Reasons to Invest in Science – So Many Blood Cancers, and New Hope from Great New Science R
(The picture above shows one of two halls used for poster sessions at ASH 2013. The picture is courtesy of Pieter Droppert, who writes about science for investors.)
So many types of blood cancers – the broad classes are myelomas, lymphomas and leukemias.
So many annual blood cancers. The numbers below are provided by the Leukemia and Lymphoma Society and address only the US; the global toll is perhaps incalculable, and almost unspeakable.
Approximately every 4 minutes one person in the US is diagnosed with a blood cancer
An estimated combined total of 149,990 people in the US are expected to be diagnosed with leukemia, lymphoma or myeloma in 2013.
New cases of leukemia, lymphoma and myeloma are expected to account for 9.0 percent of the estimated 1,660,290 new cancer cases diagnosed in the US in 2013.
The numbers tell terrible stories. Indeed, the enormity of blood cancers is difficult to overstate. In contrast, for example, asbestos lawyers typically worry about 2,500 – 3,000 mesotheliomas per year.

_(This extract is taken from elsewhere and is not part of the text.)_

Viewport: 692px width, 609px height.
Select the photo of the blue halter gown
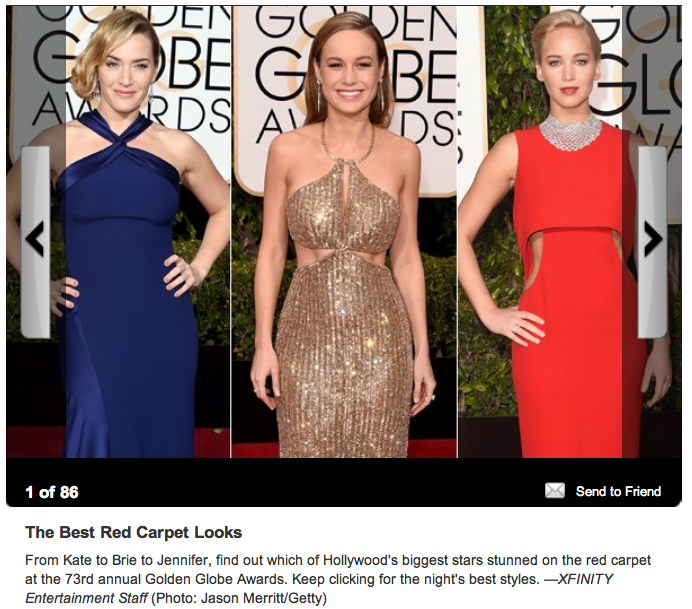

The good news is scientific progress. Today, far more than in the past, there is a tremendous amount of great new science offering real hope and major life extensions, and some may even be called cures. The picture above shows one of two poster presentation halls at ASH 2013, the annual meeting of the American Society of Hematology. The posters are dense with the questions tested, graphs and charts report outcomes observed, and conclusion sections that outline findings, new questions and next steps.
Investing in science is critical. The doctors and researchers of ASH know too well that they are collectively part of tens of thousands of annual races between life and death for victims of blood cancers. Trial lawyers think verdicts are tough. Imagine being a doctor who almost every day must deliver awful news, and see and feel cancer killing human beings. Or, worse yet, imagine being told a blood cancer is present in your bone marrow and blood, or that your child has a blood cancer. Imagine if chemotherapy does not work, and the doctor tells you the options are limited to death or going through the near death experience known as a stem cell transplant (which means the use of chemotherapy to the point the immune system is essentially destroyed and then rebuilt over many months with stored or donated blood stem cells.) Imagine the pain of bone marrow virtually exploding because of rampant cell proliferation in the marrow.
Imagine all that pressure, pain and death. Then, write a check to invest in blood cancer research. The Leukemia & Lymphoma Society is one great choice. Other ways to invest include taking the time to speak out against cuts to budgets for basic research into biologic systems in general and the specific biologic systems that drive cancers.